7^th World congress on Hospice and Palliative care November 23-24, 2020 Brussels, Belgium

Biography:

Elena Godoy finished her University studies in Medicine in 2012 and her Internal Medical Residence in Pediatric in 2017. She currently works at the Pediatric Complex Chronic Conditions and Palliative Care Unit at Hospital Regional Universitario in Málaga, Spain. She is specially interested in Pediatric Complex Chronic Conditions and this work is part of the development of her doctoral thesis, trying to develop instruments that improve the assistance and identification of this kind of patients.

Abstract:

Background and objectives: Pediatric illness has undergone a dramatic epidemiological change with increased survival of children with complex chronic conditions (CCC). Care planning should be an essential part of their assistance, but to elaborate and update personalized care plans is not a simple task and could represent a significant challenge to clinicians. We aimed to develop a platform that facilitates the development of individualized care plans for children with CCC and make it accessible for all healthcare professionals.

Material and Methods: We conducted a scoping review about care planning and care plan development; established needs and objectives for the platform and designed it with the hospital’s informatics team.

Results: The platform was designed over a year and tested for six months. Its final version has the following sections: Background and relevant data (current state/diagnosis, social/psychological aspects, patient’s coordinator and contact details). Specialized care (problems/needs, goals, action plan, alarm signs, patient/family preferences, treatment, follow up). Technology dependency and daily care (filled in by the nursing team whit recommendation for daily care, use of the equipment and maintenance). Personalized care plan (collects all aspects included in the previous sections). Observations (allows multi and inter-professional communication). It can be accessed directly from the child’s medical history and all specialist, including primary care doctors and emergency physicians, can access and edit it.

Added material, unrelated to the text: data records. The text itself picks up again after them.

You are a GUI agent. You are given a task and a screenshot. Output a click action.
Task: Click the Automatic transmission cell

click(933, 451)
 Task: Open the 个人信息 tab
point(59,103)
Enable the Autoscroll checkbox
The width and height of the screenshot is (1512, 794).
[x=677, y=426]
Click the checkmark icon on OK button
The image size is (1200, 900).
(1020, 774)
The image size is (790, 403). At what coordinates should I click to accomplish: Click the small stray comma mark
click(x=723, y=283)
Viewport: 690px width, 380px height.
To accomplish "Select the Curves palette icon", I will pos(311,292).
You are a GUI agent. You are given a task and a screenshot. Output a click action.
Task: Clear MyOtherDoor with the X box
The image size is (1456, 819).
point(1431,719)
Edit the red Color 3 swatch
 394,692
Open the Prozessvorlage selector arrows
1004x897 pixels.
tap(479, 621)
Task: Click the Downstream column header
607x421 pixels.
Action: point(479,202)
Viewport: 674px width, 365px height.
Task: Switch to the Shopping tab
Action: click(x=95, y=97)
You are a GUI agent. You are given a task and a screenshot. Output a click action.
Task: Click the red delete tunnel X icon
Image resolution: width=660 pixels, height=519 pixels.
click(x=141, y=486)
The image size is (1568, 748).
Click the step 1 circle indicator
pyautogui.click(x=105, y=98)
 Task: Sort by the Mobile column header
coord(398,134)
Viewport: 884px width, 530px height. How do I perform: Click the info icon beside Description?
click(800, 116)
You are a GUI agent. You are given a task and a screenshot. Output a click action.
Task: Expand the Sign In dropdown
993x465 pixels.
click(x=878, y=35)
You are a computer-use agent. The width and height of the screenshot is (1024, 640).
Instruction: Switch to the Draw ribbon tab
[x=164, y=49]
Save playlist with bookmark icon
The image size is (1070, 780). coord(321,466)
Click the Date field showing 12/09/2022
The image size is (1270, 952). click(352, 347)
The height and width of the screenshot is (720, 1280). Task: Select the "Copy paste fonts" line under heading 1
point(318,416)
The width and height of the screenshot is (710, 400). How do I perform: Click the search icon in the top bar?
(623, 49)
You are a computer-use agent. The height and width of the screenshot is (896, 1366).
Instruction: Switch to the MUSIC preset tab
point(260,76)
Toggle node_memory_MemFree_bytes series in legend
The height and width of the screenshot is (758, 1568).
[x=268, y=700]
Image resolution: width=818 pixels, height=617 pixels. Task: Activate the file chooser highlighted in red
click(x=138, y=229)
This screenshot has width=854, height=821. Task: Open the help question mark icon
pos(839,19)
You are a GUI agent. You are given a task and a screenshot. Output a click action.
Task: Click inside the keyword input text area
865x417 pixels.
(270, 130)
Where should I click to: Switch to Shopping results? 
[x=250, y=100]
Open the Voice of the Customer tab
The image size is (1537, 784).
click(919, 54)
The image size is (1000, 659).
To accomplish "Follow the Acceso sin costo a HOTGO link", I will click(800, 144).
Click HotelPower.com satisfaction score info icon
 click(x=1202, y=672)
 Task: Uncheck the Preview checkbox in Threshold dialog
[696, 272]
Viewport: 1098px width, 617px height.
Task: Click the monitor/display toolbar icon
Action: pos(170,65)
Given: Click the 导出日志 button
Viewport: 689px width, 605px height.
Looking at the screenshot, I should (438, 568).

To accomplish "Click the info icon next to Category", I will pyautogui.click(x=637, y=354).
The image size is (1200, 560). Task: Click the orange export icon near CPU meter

Conclusions: We designed a platform that allows the development of personalized care plans in a simple and intuitively way. It preserves confidentiality, and all professional involved in the child’s follow-up can access the platform and collaborate in the development of the care plan. That will make it easier to provide the coordinated and integrated care these children need.

 

Biography:

Jack Gomberg received a Fulbright U.S. Student Program award to Israel from the U.S. Department of State and the J. William Fulbright Foreign Scholarship Board. Gomberg conducted research at Tel Hai College and the Rabin Medical Center as part of a project to study the biopsychological effects of medical clowning therapy on patient outcomes through both qualitative and quantitative methodologies. He also hopes to build a bridge between Israeli and American patient care innovations, and currently works in the Psychneuroimmunology Center at UCLA.

Abstract:

This study explores the perspectives of doctors, nurses, and technicians on the medical clown. A total of 35 subjects were interviewed one on one. Interviews were transcribed and analyzed for common themes. Medical staff outlined novel limitations and views of future directions for the field of medical clowning. Most importantly, many previously unpublished benefits of medical clowns were described. These reported benefits included cost-saving measures for the hospital, increases in staff efficiency, better patient outcomes, and lower stress in medical staff. Given that most of the limitations on medical clowning are financial in nature, these findings have substantial implications for the future of the field. As medical clowning continues to grow, this study outlines the potential for various future research projects within this field of study.

Biography:

Jacqueline Yammine, MN, RN, is the Senior Manager for the Case Management Department and the Program Manager for Patient and Family Education (PFE) Program at Cleveland Clinic Abu Dhabi (CCAD) in the United Arab Emirates (UAE). Mrs. Yammine was the first case manager joining pre-operational CCAD in August 2014. Between 2005 and 2014, Mrs. Yammine was a Case Manager in a community health services center in the city of Montreal, Quebec, Canada. Between the years 2000-2004, she worked in UAE in Jazzirah and Mafraq Hospital. Mrs. Yammine is a candidate for the Doctor of Nursing Practice at Case Western Reserve University with an expected graduation date of December 2019. She earned her BSN in 2000 from the American University of Beirut (Beirut, Lebanon) and a MN in 2012 from Athabasca University (Alberta, Canada).

Abstract:

Worldwide, the need for palliative care is rapidly increasing due to an ageing population and increases in life limiting diseases. Palliative care is underdeveloped in most of the world, especially in developing countries in the Middle East and Asia. Although United Arab Emirates (UAE) is an oil-rich country that has the economic potential to provide the state of the art health care to its population, it has underdeveloped palliative care due to minimal provision and integration within the health care system. It is in its infantile phase, hampered by out-of-date laws on resuscitation, misplaced fears over opiate addiction, inadequate palliative care education and training to the medical professionals, lack of supporting policies, unstandardized care practices, and other factors.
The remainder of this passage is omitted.